[Saved entries]
○ ○ ○ ○

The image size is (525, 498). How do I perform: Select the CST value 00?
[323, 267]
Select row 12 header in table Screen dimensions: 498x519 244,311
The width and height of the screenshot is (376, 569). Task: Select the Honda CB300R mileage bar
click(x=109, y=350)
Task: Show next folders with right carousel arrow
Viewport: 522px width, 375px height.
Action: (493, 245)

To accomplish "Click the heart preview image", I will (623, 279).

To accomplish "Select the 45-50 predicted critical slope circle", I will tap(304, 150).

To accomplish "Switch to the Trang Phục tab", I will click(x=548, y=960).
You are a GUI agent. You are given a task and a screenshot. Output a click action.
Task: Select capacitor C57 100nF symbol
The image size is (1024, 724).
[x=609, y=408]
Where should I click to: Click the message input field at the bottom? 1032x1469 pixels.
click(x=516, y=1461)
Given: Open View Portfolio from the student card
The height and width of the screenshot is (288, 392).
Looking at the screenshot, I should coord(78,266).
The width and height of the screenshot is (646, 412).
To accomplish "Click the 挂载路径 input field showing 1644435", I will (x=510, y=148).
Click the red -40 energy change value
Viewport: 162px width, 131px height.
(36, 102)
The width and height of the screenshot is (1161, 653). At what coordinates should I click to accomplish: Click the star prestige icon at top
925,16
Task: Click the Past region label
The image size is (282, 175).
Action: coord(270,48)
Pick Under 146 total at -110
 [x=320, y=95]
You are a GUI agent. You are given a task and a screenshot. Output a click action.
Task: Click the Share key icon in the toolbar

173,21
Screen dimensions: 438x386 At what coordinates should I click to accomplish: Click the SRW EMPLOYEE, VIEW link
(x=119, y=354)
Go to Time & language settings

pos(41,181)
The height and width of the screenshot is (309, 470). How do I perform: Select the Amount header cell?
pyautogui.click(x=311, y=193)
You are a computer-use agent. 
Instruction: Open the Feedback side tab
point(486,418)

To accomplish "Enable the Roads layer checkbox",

○ ○ ○ ○

— PROBLEM STATEMENT —
Write out all of the records exactly as they stand above.

— SOLUTION TO THE EXERCISE —
The image size is (525, 498). How do I perform: Select the CST value 00?
[323, 267]
Select row 12 header in table Screen dimensions: 498x519 244,311
The width and height of the screenshot is (376, 569). Task: Select the Honda CB300R mileage bar
click(x=109, y=350)
Task: Show next folders with right carousel arrow
Viewport: 522px width, 375px height.
Action: (493, 245)

To accomplish "Click the heart preview image", I will (623, 279).

To accomplish "Select the 45-50 predicted critical slope circle", I will tap(304, 150).

To accomplish "Switch to the Trang Phục tab", I will click(x=548, y=960).
You are a GUI agent. You are given a task and a screenshot. Output a click action.
Task: Select capacitor C57 100nF symbol
The image size is (1024, 724).
[x=609, y=408]
Where should I click to: Click the message input field at the bottom? 1032x1469 pixels.
click(x=516, y=1461)
Given: Open View Portfolio from the student card
The height and width of the screenshot is (288, 392).
Looking at the screenshot, I should coord(78,266).
The width and height of the screenshot is (646, 412).
To accomplish "Click the 挂载路径 input field showing 1644435", I will (x=510, y=148).
Click the red -40 energy change value
Viewport: 162px width, 131px height.
(36, 102)
The width and height of the screenshot is (1161, 653). At what coordinates should I click to accomplish: Click the star prestige icon at top
925,16
Task: Click the Past region label
The image size is (282, 175).
Action: coord(270,48)
Pick Under 146 total at -110
 [x=320, y=95]
You are a GUI agent. You are given a task and a screenshot. Output a click action.
Task: Click the Share key icon in the toolbar

173,21
Screen dimensions: 438x386 At what coordinates should I click to accomplish: Click the SRW EMPLOYEE, VIEW link
(x=119, y=354)
Go to Time & language settings

pos(41,181)
The height and width of the screenshot is (309, 470). How do I perform: Select the Amount header cell?
pyautogui.click(x=311, y=193)
You are a computer-use agent. 
Instruction: Open the Feedback side tab
point(486,418)

To accomplish "Enable the Roads layer checkbox",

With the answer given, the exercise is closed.